How does the string point to the direction of the sun if the sun is below the horizon and the moon is pointing upwards into the sky?

Are you telling us that any and all angles that are pointing upwards are eventually going to come back and meet the earth's horizon rather traveling out into space?  ::)


5539
Flat Earth Theory / Re: Full Moon Impossible on Flat Earth?
« on: July 14, 2018, 07:29:25 PM »
Perspective:

The moon will only shift by two degrees under the Round Earth model. Do the math .
You need to explain in more detail. What math do you have an issue with exactly?

As a body increases its distance from you the less it will turn, shift, or angle itself to perspective. The examples of corners of rooms tilting, planes tilting, rubix cubes tilting as they are seen over the observer are all irrelevant, since the distance to the moon as it passes over you in RET is at a much greater distance, and generally stays the same distance from you at all times. Examples of perspective as it occurs to an observer or a camera when those bodies are close to the camera is irrelevant and lacking.

You did the math on how much the moon would tilt or change position due to perspective in RET before in previous threads. I saw you. Don't play dumb. You know that the moon barely shifts or turns to perspective.

DO THE MATH

In your trolling video against me, in the examples bobby is referencing, and many other explanations, you and others are referencing small scale or close up perspective. I don't really give a flip about those explanations. They only showcase a handicap in logic and critical thinking, as far as I am concerned.

5540
Flat Earth Theory / Re: Full Moon Impossible on Flat Earth?
« on: July 14, 2018, 05:36:47 AM »
Perspective:

The moon will only shift by two degrees under the Round Earth model. Do the math .
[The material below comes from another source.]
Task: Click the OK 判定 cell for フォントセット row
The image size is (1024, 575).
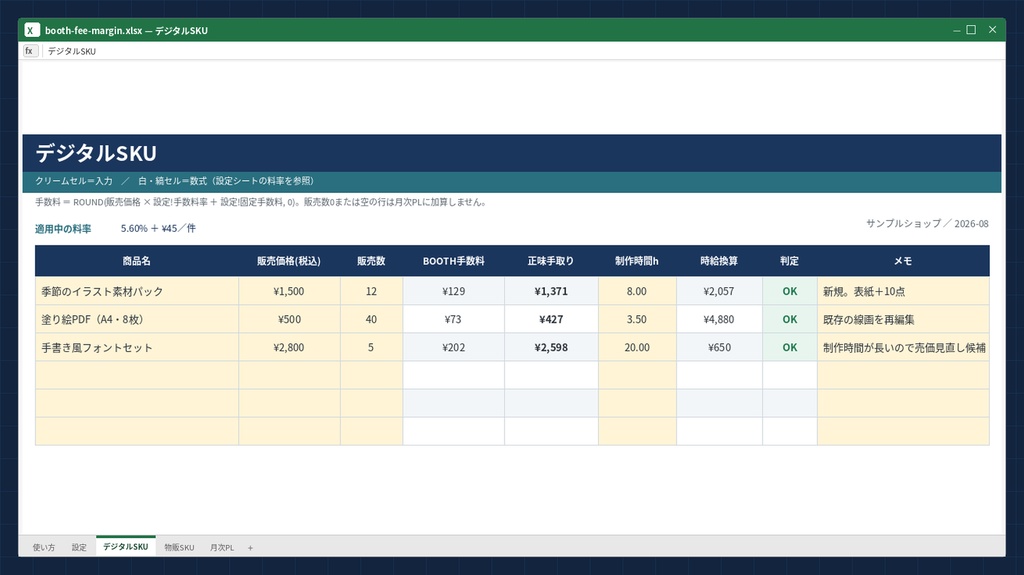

Comparing a ball to the moon:

Dumb. There is an image of the moon pointing up away from the earth when the sun is below the horizon. Are you to assert that a ball will point up into the sky when the sun is below the horizon?

Gibbous moon tricks, et all:

The effect also happens with crescent moons, which is even more perplexing. See the video nick linked me to on the other forum the last time we had the conversation. A crescent moon is seen to behave the same way.